Les décideurs étaient alors probablement plus sensibles à ce qui se passait sur le marché obligataire que sur le marché boursier en tant que tel. Mais à bien des égards, c’est l’évolution des cours sur les marchés qui a provoqué un certain revirement. Évidemment, dans les jours qui ont suivi, les marchés se sont redressés, les écarts de crédit, qui s’étaient creusés, se sont un peu resserrés et les rendements en revenu se sont stabilisés. J’ai l’impression qu’au sein de l’administration, on croit que les marchés financiers feront toujours ce qu’ils veulent, qu’il y aura toujours des périodes de volatilité, mais le fait qu’ils soient revenus à un niveau semblable à celui de la fin mars, signifie peut-être que l’administration peut reprendre ses projets.

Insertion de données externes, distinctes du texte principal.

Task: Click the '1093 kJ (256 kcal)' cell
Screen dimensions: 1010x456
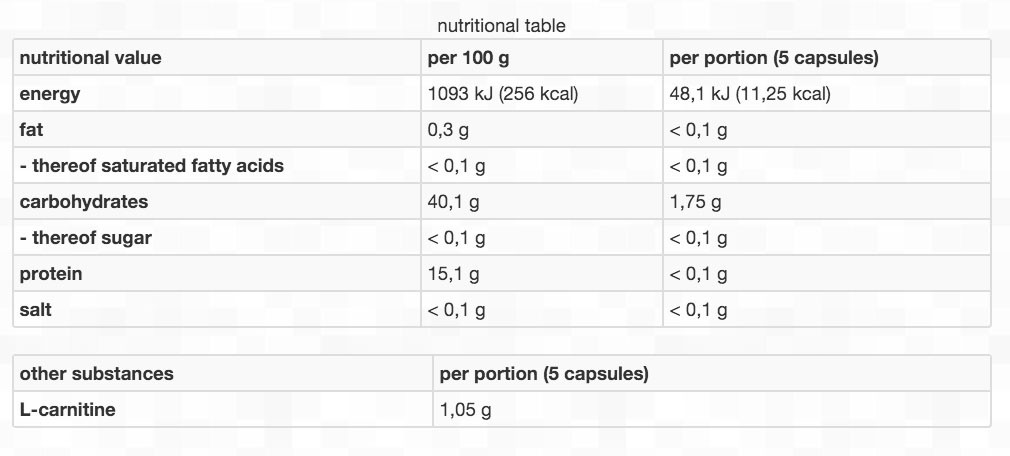Action: tap(503, 94)
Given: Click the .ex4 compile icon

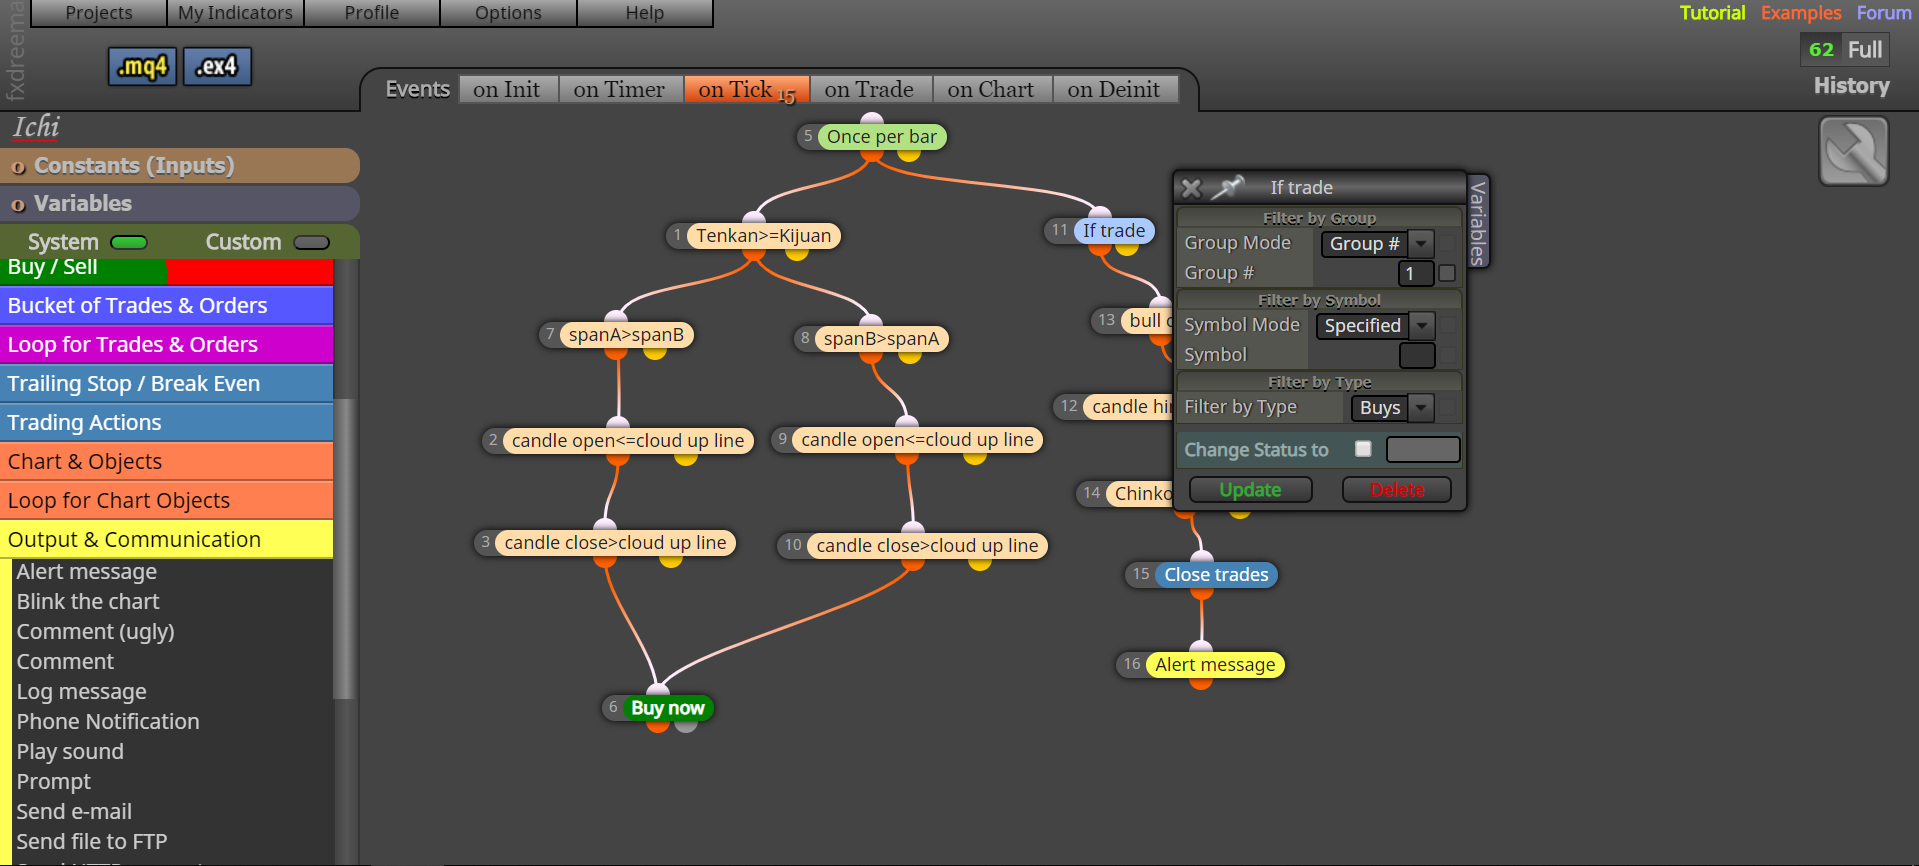Looking at the screenshot, I should pyautogui.click(x=217, y=67).

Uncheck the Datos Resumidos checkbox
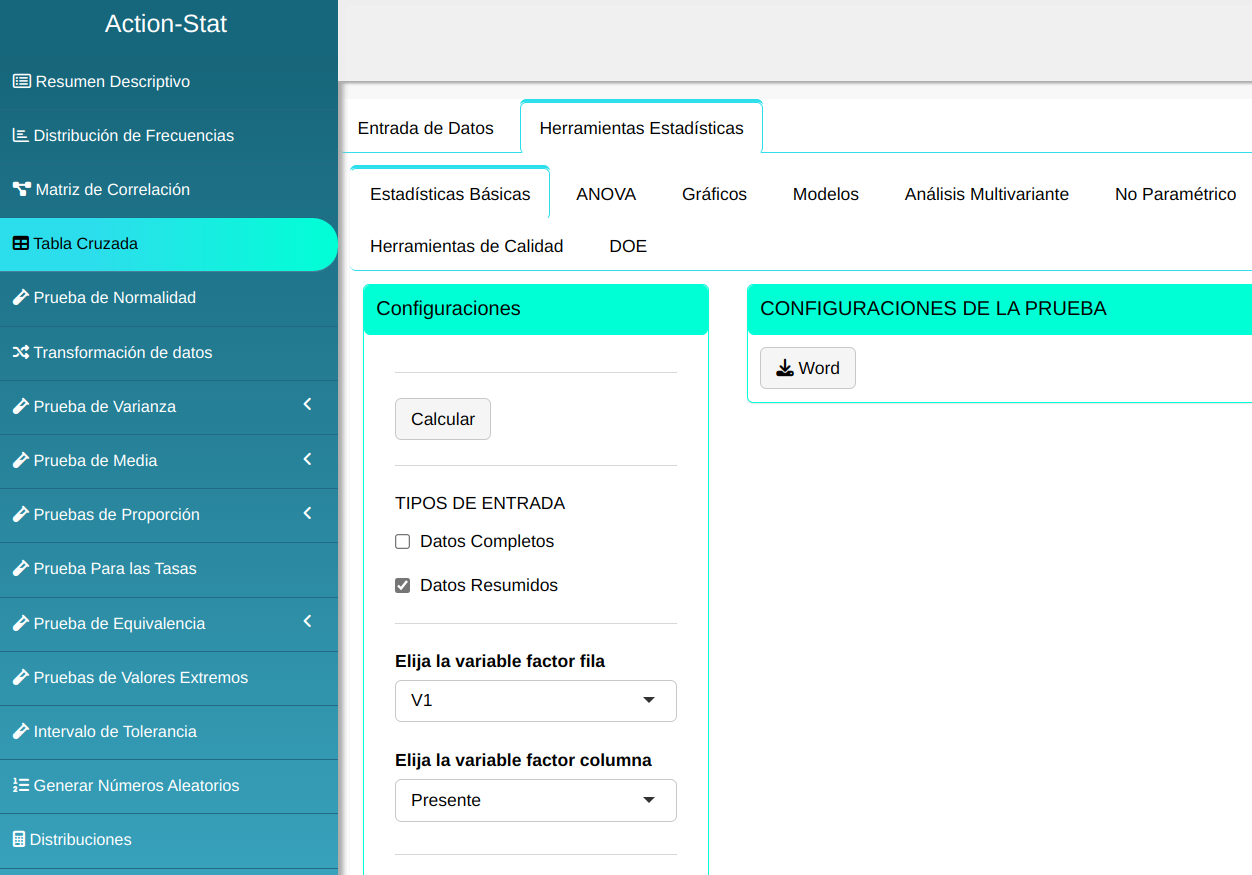(403, 586)
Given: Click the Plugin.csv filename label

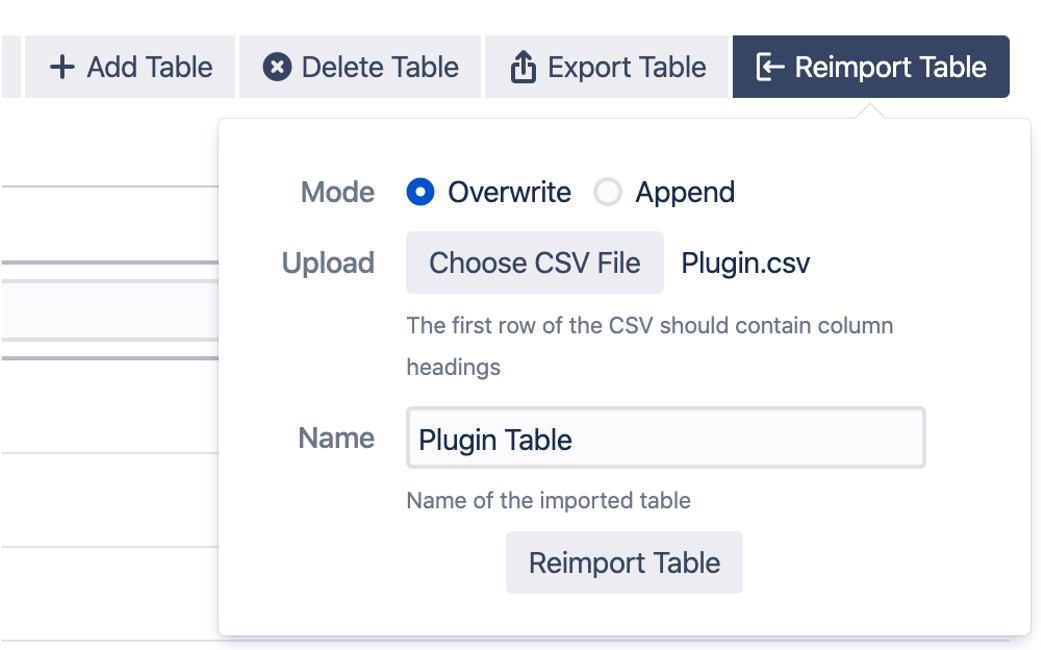Looking at the screenshot, I should click(746, 262).

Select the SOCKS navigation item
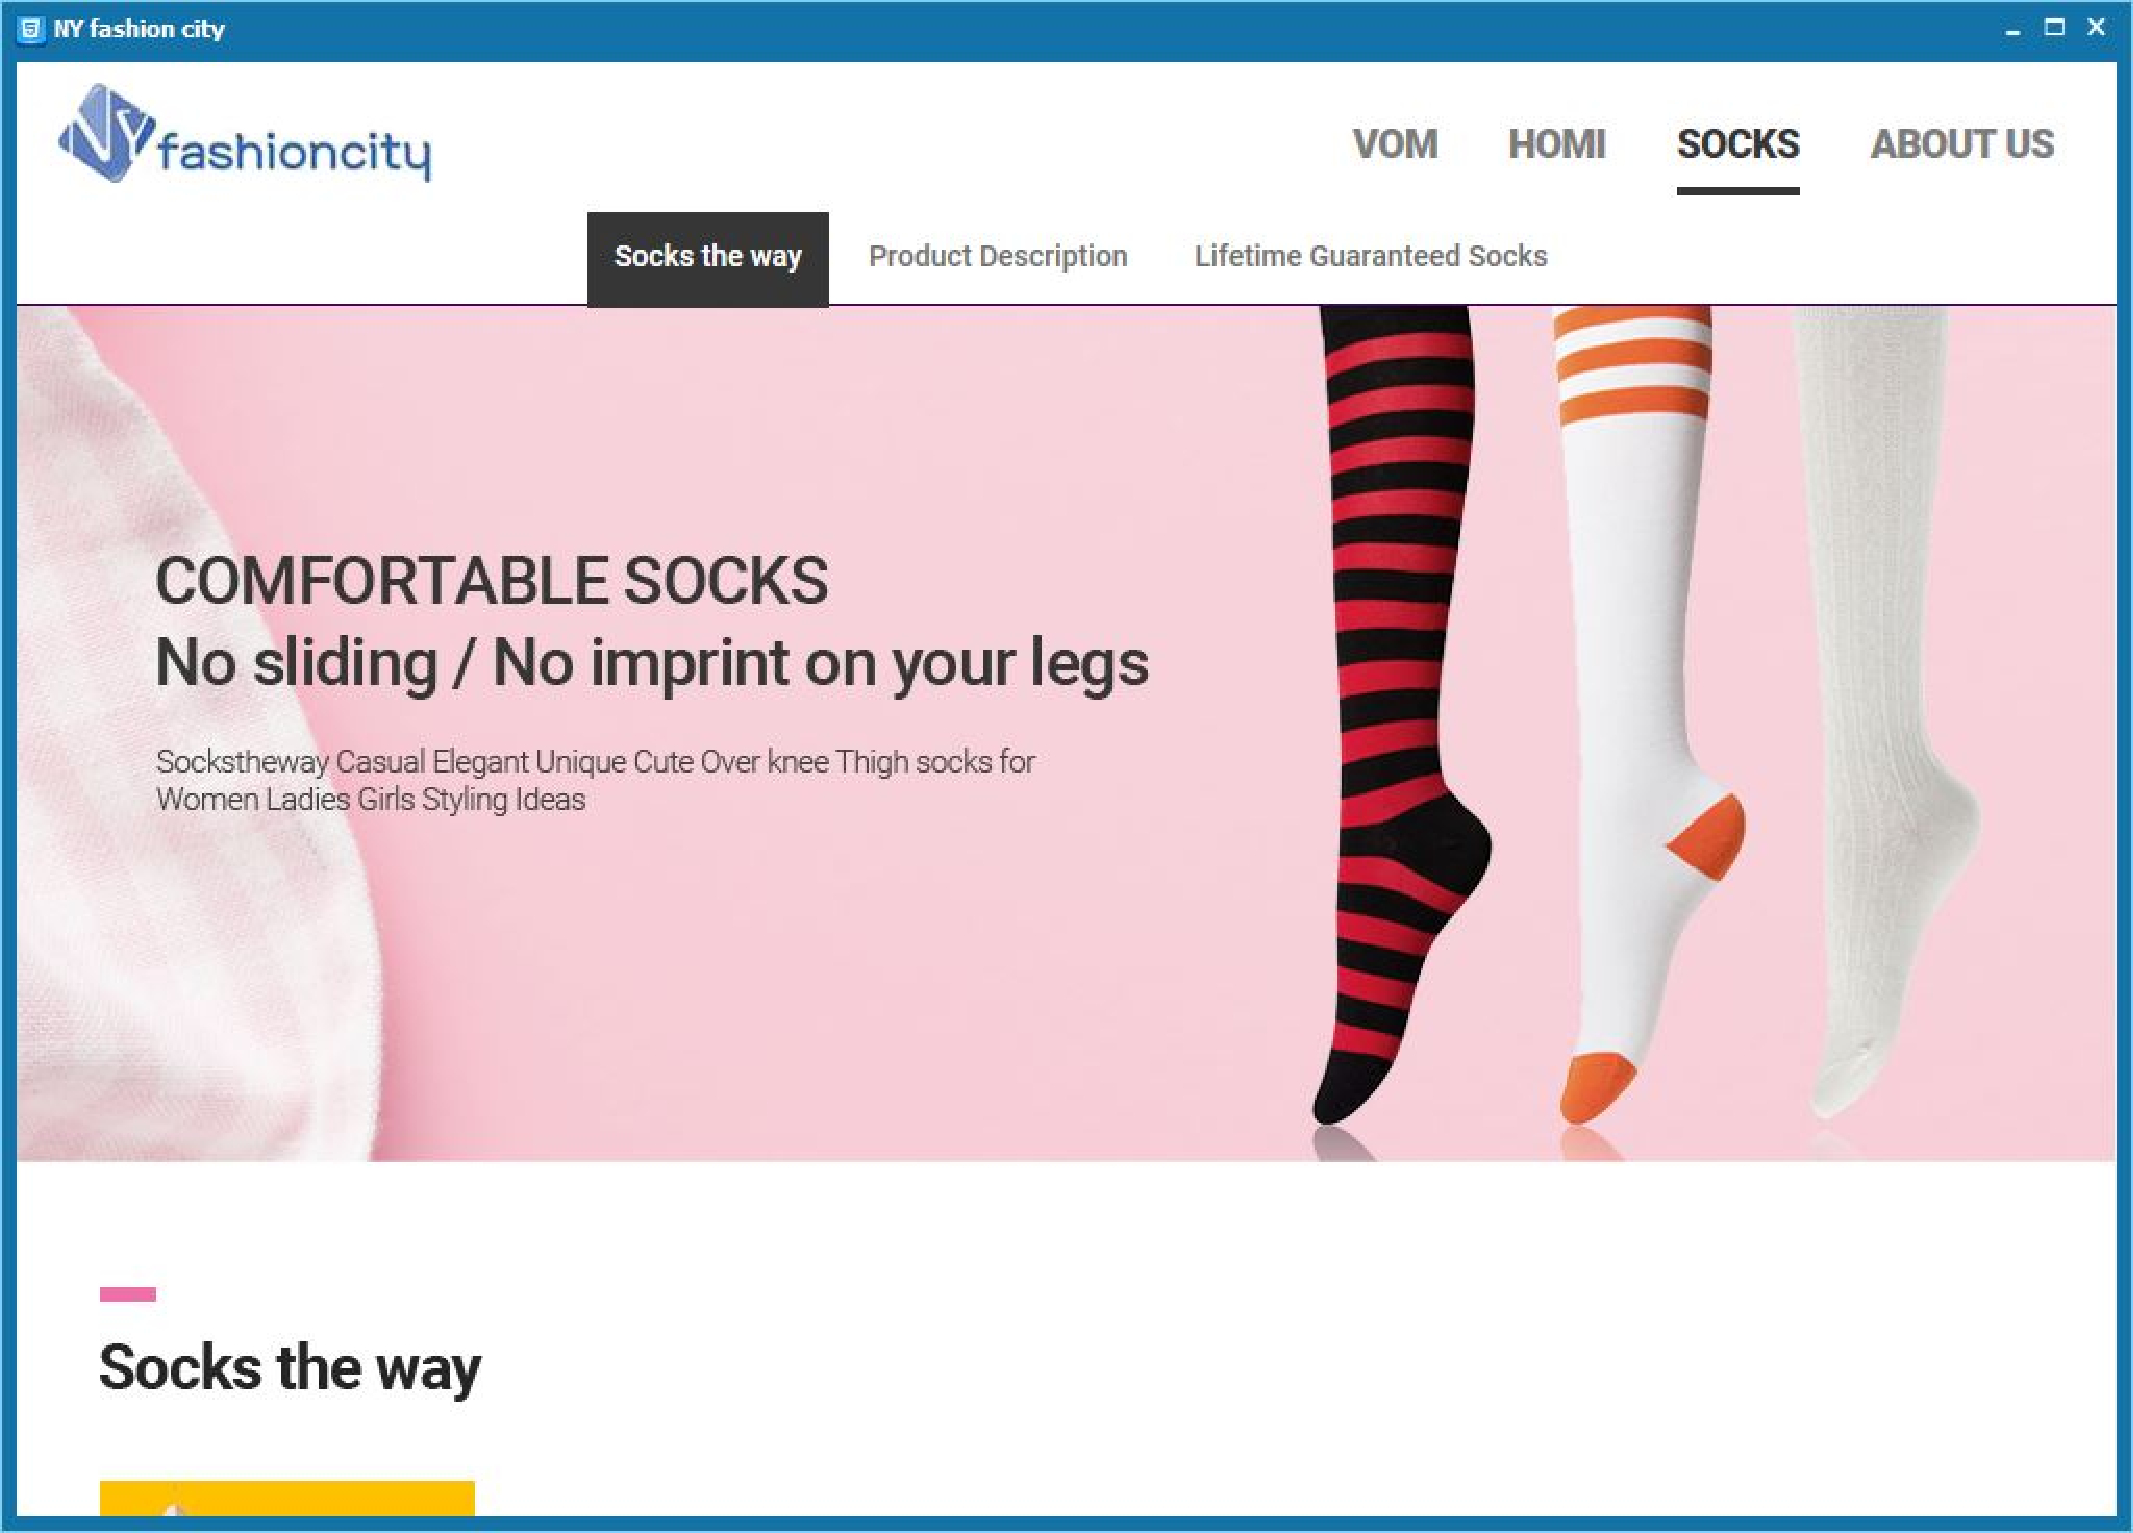pos(1738,144)

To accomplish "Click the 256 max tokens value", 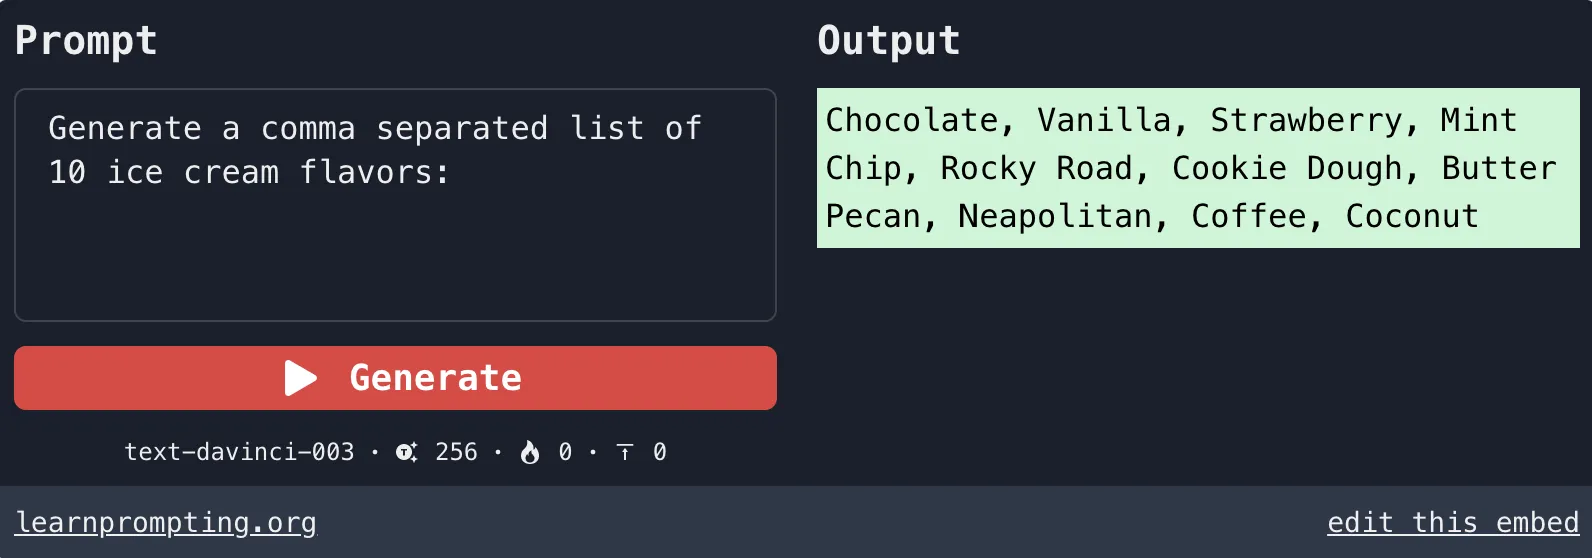I will pos(456,452).
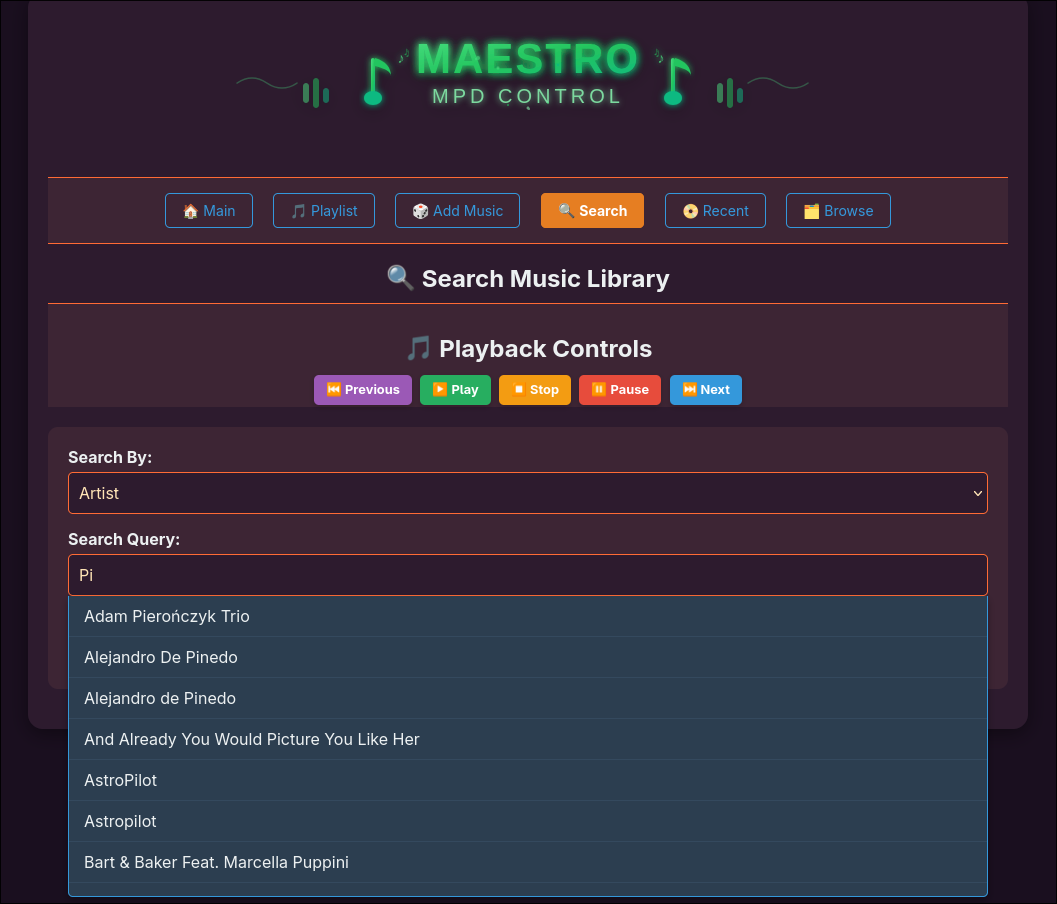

Il y a donc lieu de s’inquiéter de ce que le proche avenir nous réserve. Il sera intéressant de voir si l’inquiétude se manifestera de nouveau sur le marché obligataire. Je pense que la seule autre chose à couvrir pour cette question est ce qui se passe au sein de la Fed. N’oublions pas ce qu’il advient de la politique monétaire.
Nous réalisons cet enregistrement juste avant une réunion du FOMC, et je peux prédire avec certitude qu’elle ne débouchera sur rien de nouveau lorsque Jerome Powell publiera sa déclaration plus tard dans la journée (7 mai 2025). En ce qui concerne la politique monétaire, nous pensons que la Fed se trouve dans une situation quelque peu délicate.
Elle subit de la pression de la Maison-Blanche. Mais la vérité est qu’il est très difficile pour la Fed d’envisager une réduction des taux d’intérêt tandis que l’inflation évolue dans le mauvais sens. En outre, à très court terme, et c’est une chose intéressante que j’ai en quelque sorte retenue de mon passage à Washington, il semble que les entreprises disent essentiellement à leurs clients qu’elles veulent continuer à mener leurs activités comme à l’habitude.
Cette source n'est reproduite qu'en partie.